■ **EXERCISE DIRECTIONS**
Copy the rows below verbatim, from the line with "This screenshot has width=532, height=399." to the line with "tap(608, 104)", including both of those lines. Omit the pictures.
# Start of DATA EXCERPTS
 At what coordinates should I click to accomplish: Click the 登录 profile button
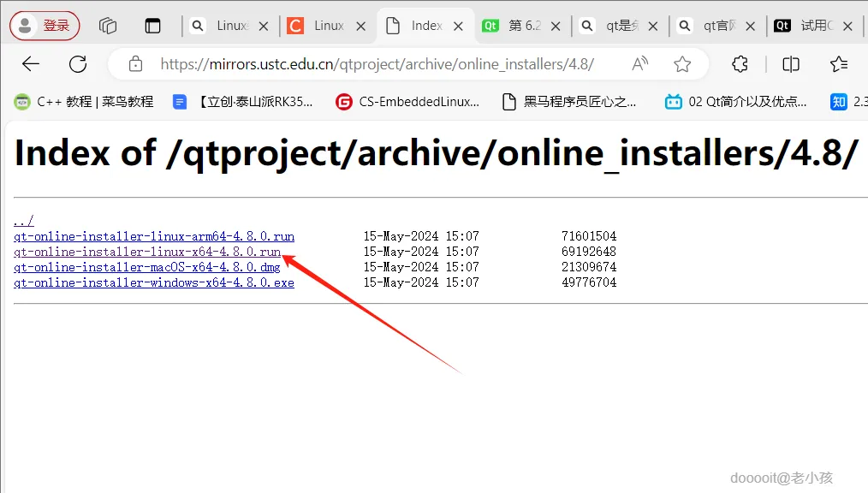[45, 26]
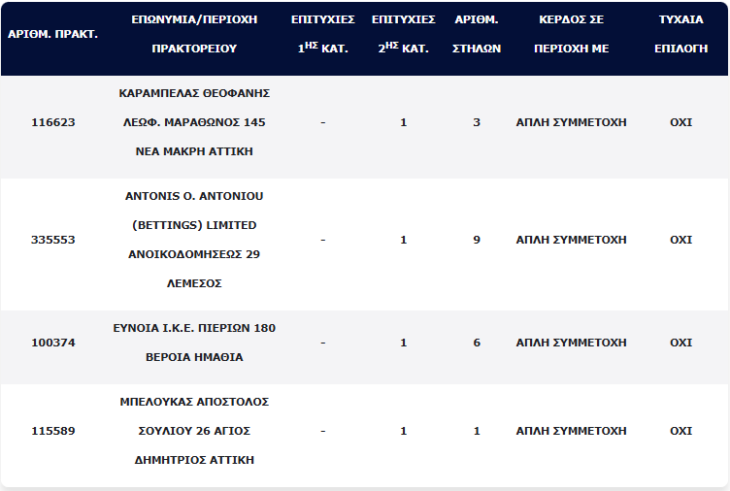Screen dimensions: 730x491
Task: Click the ANTONIS O. ANTONIOU agency entry
Action: tap(195, 196)
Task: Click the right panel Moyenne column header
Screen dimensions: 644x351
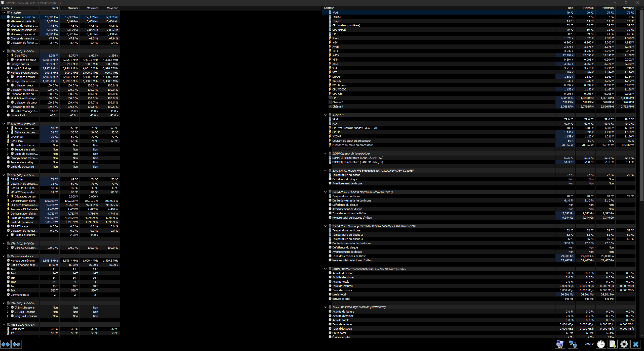Action: coord(628,8)
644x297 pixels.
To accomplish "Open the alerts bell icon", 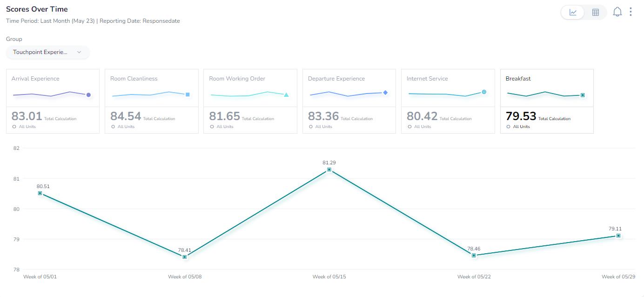I will 617,12.
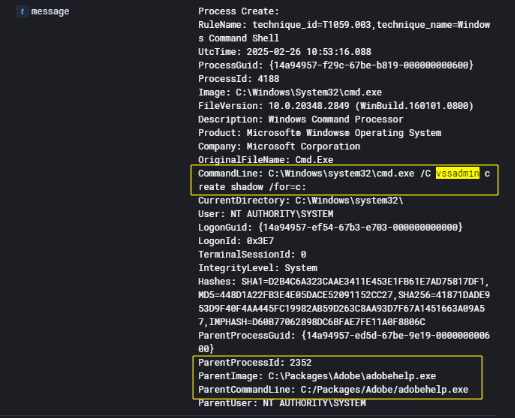Select the message field name
515x418 pixels.
point(50,11)
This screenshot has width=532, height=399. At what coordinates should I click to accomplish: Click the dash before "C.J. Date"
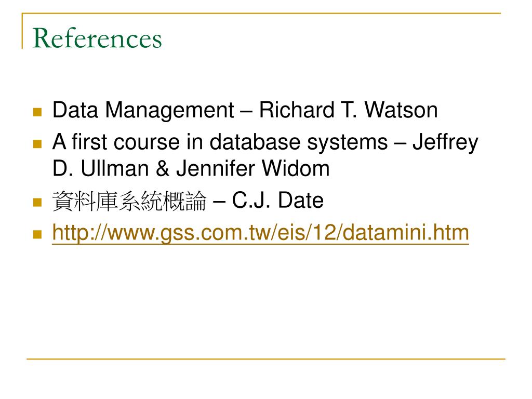pyautogui.click(x=219, y=201)
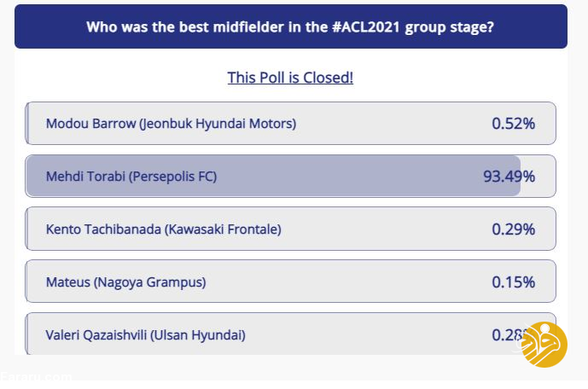
Task: Click the poll question header banner
Action: 291,26
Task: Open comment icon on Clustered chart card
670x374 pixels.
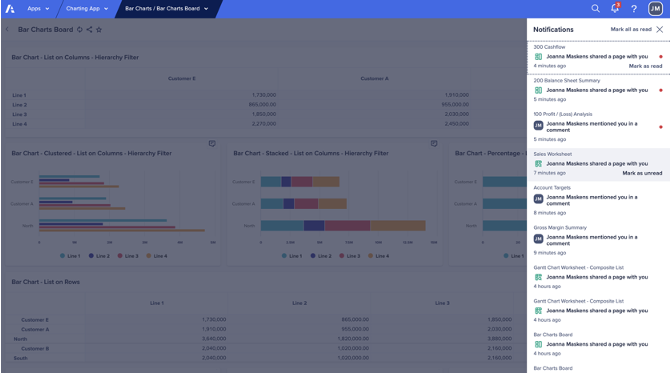Action: (x=212, y=144)
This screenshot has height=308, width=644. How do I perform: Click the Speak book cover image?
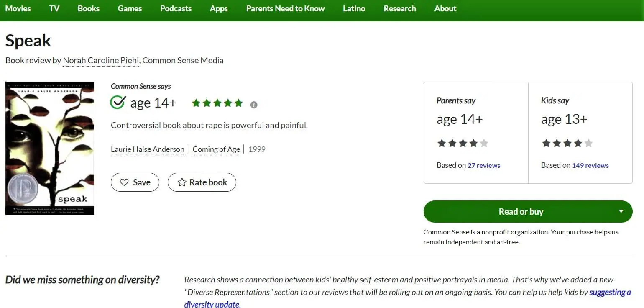(50, 148)
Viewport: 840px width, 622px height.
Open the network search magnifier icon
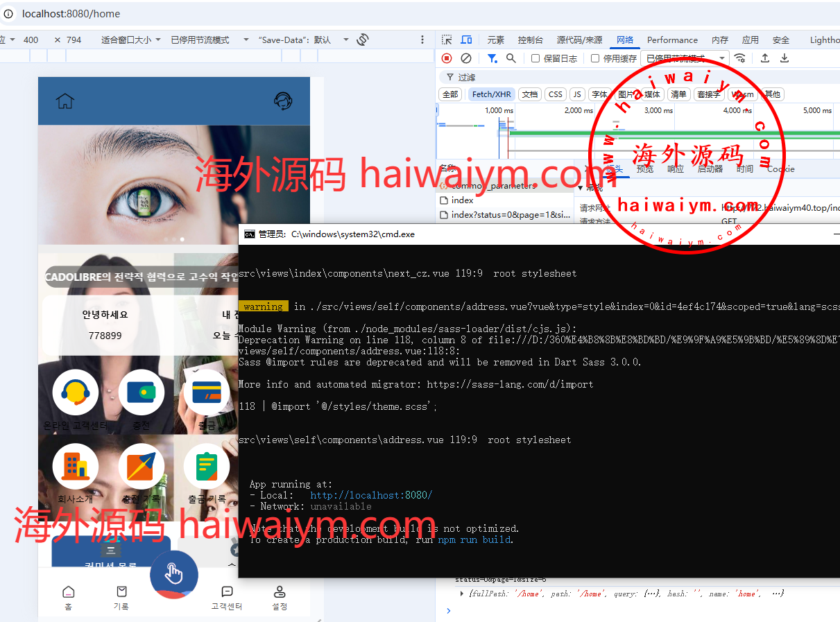coord(511,58)
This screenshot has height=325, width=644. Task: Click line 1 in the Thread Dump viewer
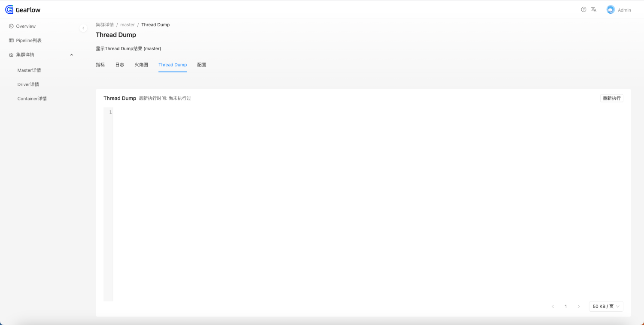click(109, 112)
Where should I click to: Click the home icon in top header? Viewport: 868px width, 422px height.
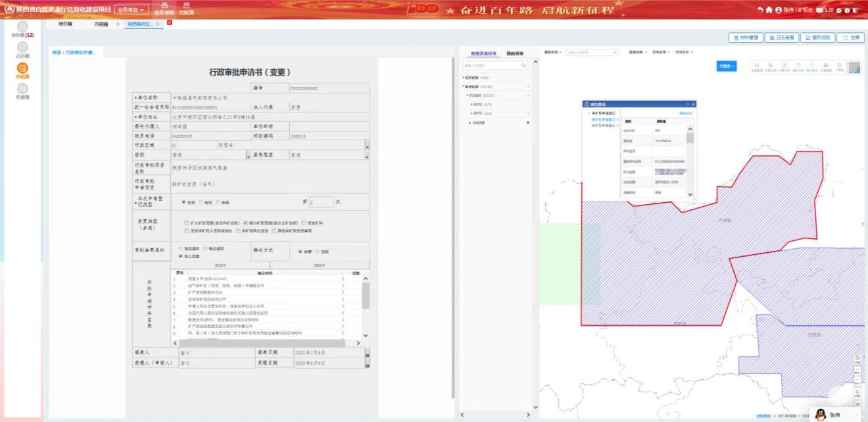tap(769, 10)
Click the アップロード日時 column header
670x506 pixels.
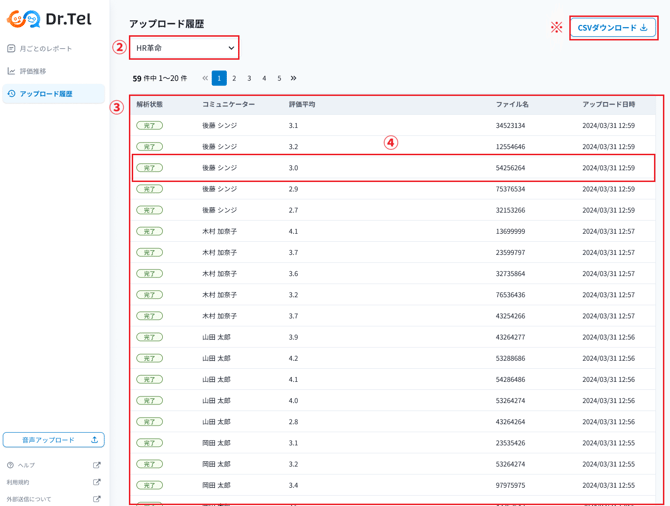tap(608, 104)
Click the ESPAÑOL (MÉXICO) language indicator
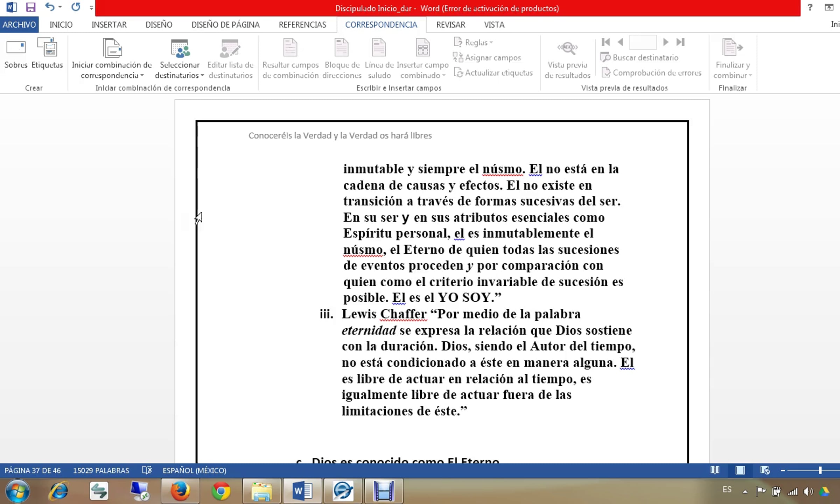The width and height of the screenshot is (840, 504). coord(194,470)
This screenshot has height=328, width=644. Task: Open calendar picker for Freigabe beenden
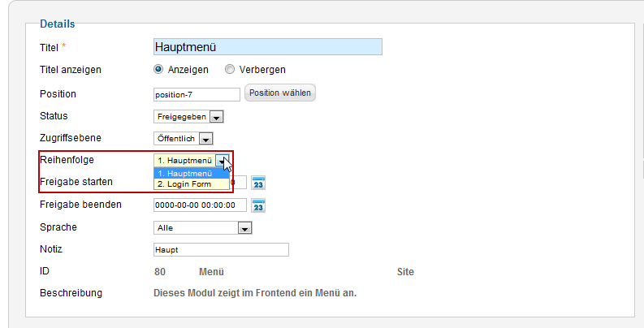[258, 205]

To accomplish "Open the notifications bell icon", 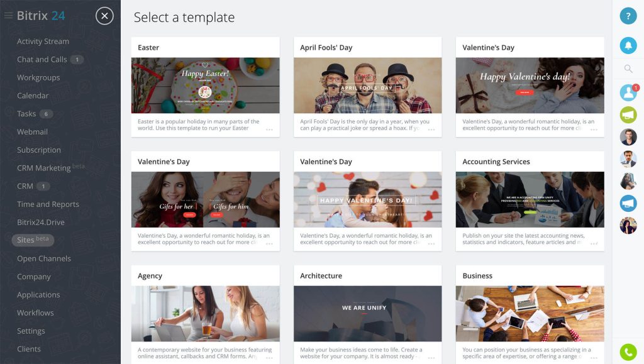I will (x=628, y=45).
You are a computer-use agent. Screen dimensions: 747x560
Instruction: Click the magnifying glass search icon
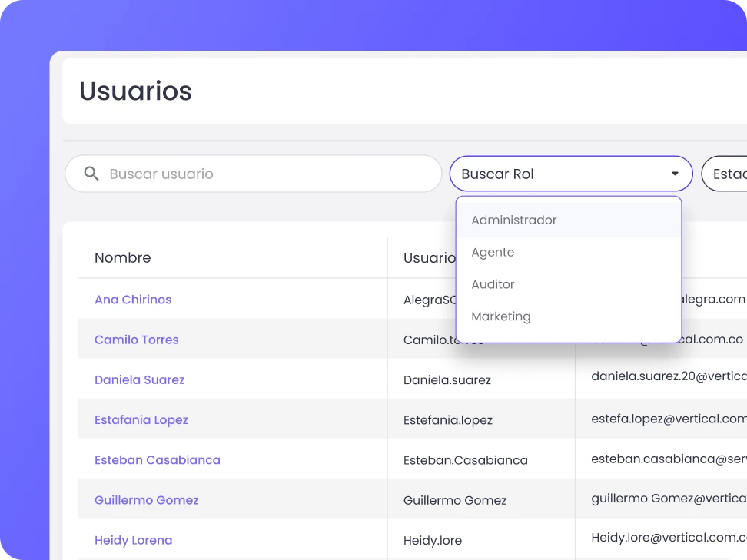coord(91,174)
# End of DATA EXCERPTS
■ **EXERCISE RESULT**
This screenshot has width=532, height=399. At what coordinates should I click to accomplish: Click the dash before "C.J. Date"
pyautogui.click(x=219, y=201)
Task: Click the poll question header banner
Action: 291,26
Task: Open comment icon on Clustered chart card
670x374 pixels.
Action: (x=212, y=144)
This screenshot has height=308, width=644. How do I perform: Click the Speak book cover image?
(50, 148)
Viewport: 840px width, 622px height.
Open the network search magnifier icon
coord(511,58)
This screenshot has height=325, width=644. Task: Click line 1 in the Thread Dump viewer
click(109, 112)
Where should I click to: Click the home icon in top header? Viewport: 868px width, 422px height.
tap(769, 10)
Click the アップロード日時 column header
670x506 pixels.
tap(608, 104)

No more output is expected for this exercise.